UPDATE: As predicted, Justin Timberlake will be joining his comedic BFF Jimmy Fallon for the inaugural week The Tonight Show Starring Jimmy Fallon. We already knew U2 would be the musical guest for opening night (with Will Smith in the interview chair) but the full first week line has now been revealed, capping of with JT on Friday. 2/21
2/17: Guest Will Smith and musical guest U2
2/18: Guests Jerry Seinfeld, Kristen Wiig and musical guest Lady Gaga
2/19: Guest Bradley Cooper and musical guest Tim McGraw
2/20: Guests First Lady Michelle Obama, Will Ferrell and musical guest Arcade Fire
2/21: Guest Justin Timberlake
Oh. And Michelle Obama–she gets props, too.
Is Jimmy Fallon x Justin Timberlake’s Star Turn on SNL a Blueprint For The Tonight Show?
This past weekend Jimmy Fallon and Justin Timberlake created a 2-year ratings high for Saturday Night Live when they took over the gold standard of sketch comedy shows as host and musical guest, respectively, earning a 3.9 rating among the coveted 18-49 demographic. This was not just a much-needed boost for the SNL franchise– which has taken a bit of a hit lately, enduring self-flagellation and negative press over the racial politics of its newest castmembers–it is also fairly major TV news.
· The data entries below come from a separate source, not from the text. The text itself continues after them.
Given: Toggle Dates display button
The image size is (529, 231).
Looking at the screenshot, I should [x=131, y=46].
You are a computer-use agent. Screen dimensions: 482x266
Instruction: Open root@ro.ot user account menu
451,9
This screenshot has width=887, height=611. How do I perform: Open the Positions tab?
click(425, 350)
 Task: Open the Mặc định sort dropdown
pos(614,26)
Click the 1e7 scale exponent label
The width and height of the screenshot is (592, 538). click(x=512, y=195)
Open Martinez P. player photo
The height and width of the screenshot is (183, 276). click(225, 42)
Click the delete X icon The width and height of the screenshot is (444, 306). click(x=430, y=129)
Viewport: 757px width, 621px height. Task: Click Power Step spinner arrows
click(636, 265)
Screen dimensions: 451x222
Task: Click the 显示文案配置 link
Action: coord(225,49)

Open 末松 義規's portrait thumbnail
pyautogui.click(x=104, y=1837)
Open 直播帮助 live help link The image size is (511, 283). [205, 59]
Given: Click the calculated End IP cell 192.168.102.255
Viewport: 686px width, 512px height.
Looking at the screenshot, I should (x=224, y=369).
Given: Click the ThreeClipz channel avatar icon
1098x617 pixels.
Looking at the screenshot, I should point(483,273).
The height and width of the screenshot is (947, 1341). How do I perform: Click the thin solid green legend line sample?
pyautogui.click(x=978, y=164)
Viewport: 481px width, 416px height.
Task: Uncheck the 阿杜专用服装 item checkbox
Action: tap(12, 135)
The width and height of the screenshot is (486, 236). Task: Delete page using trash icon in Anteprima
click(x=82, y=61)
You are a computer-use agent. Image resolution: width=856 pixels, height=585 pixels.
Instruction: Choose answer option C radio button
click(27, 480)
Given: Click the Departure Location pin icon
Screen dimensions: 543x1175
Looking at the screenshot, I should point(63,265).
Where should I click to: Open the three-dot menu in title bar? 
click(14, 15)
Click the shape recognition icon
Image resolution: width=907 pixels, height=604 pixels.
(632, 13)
That’s because, while it appeared on the surface to be a bit of a victory lap for SNL alum Fallon–his 2nd time hosting since he left the show in 2004 to helm his own late night venture–the appearance could also be read as a first glimpse of a winning formula for The Tonight Show, which Fallon is scheduled to take over on February 17th (as he recently let the world know via twitter).
First off, the ratings themselves have generated some buzz with the press and the public–and doubtless good feelings among the powers that be at NBC–for the new incarnation of The Tonight Show. Those are both important indicators already, for whatever star or strategy NBC decides on behind the scenes will be ratified or veto’d by ratings. You may recall the plight of one Conan O’Brien, the last funnyman who attempted to ease longtime host Jay Leno out from behind the famous Tonight Show desk. O’Brien’s stint on the show lasted a mere 5 months when he failed to reproduce Leno’s ratings in the 11pm slot. But the star turn on SNL doesn’t just raise hopes that Fallon can make it rain, it seems to lay out pretty clearly how he can make it rain. In a word: music.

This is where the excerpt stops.